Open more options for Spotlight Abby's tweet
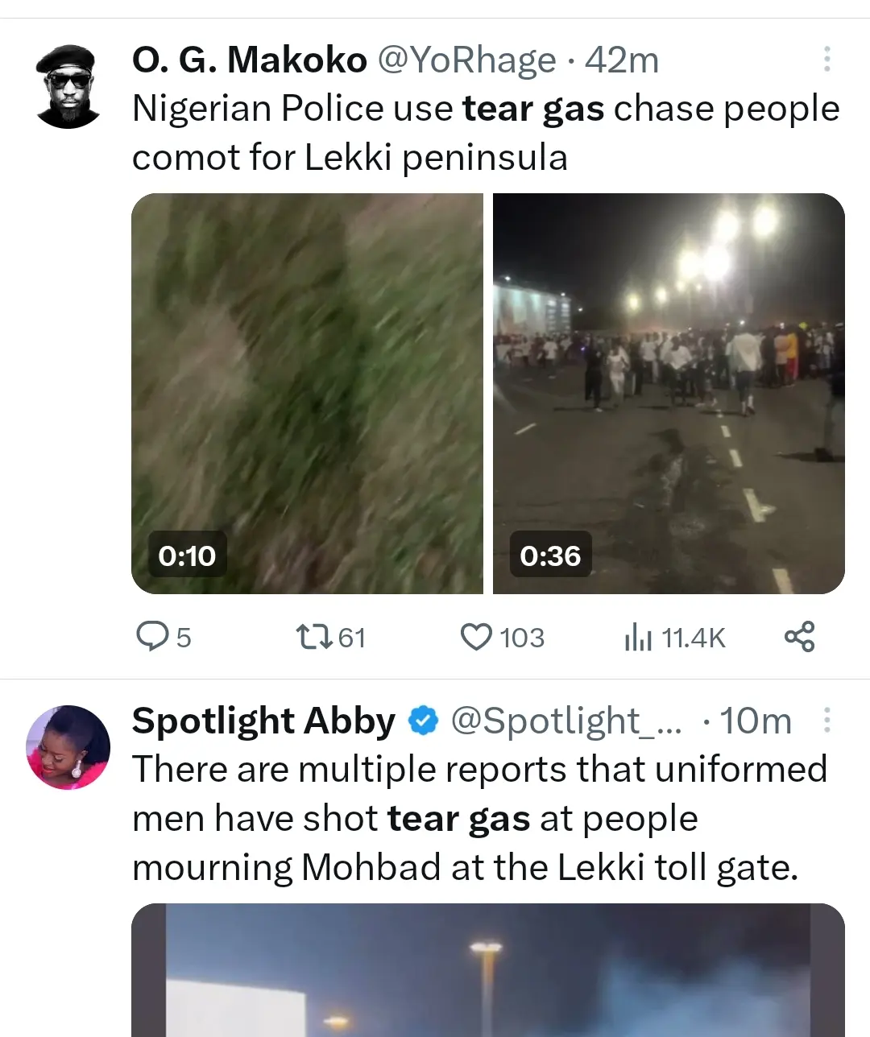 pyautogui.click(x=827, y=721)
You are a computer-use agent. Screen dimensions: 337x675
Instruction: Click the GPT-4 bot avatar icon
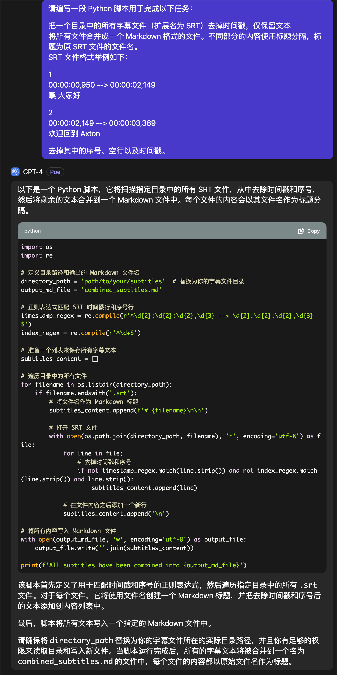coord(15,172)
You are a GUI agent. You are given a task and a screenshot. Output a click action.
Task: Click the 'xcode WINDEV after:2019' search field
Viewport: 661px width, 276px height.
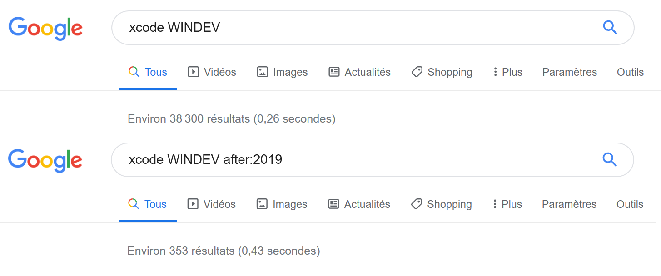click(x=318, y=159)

---

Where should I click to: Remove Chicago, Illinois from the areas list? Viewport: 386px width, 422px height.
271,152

### Exercise aim
Filter the listing by the string "agent"; copy each matching line.

### Finished task
You are a computer-use agent. Screen dimensions: 337x675
You are a GUI agent. You are given a task and a screenshot. Output a click action.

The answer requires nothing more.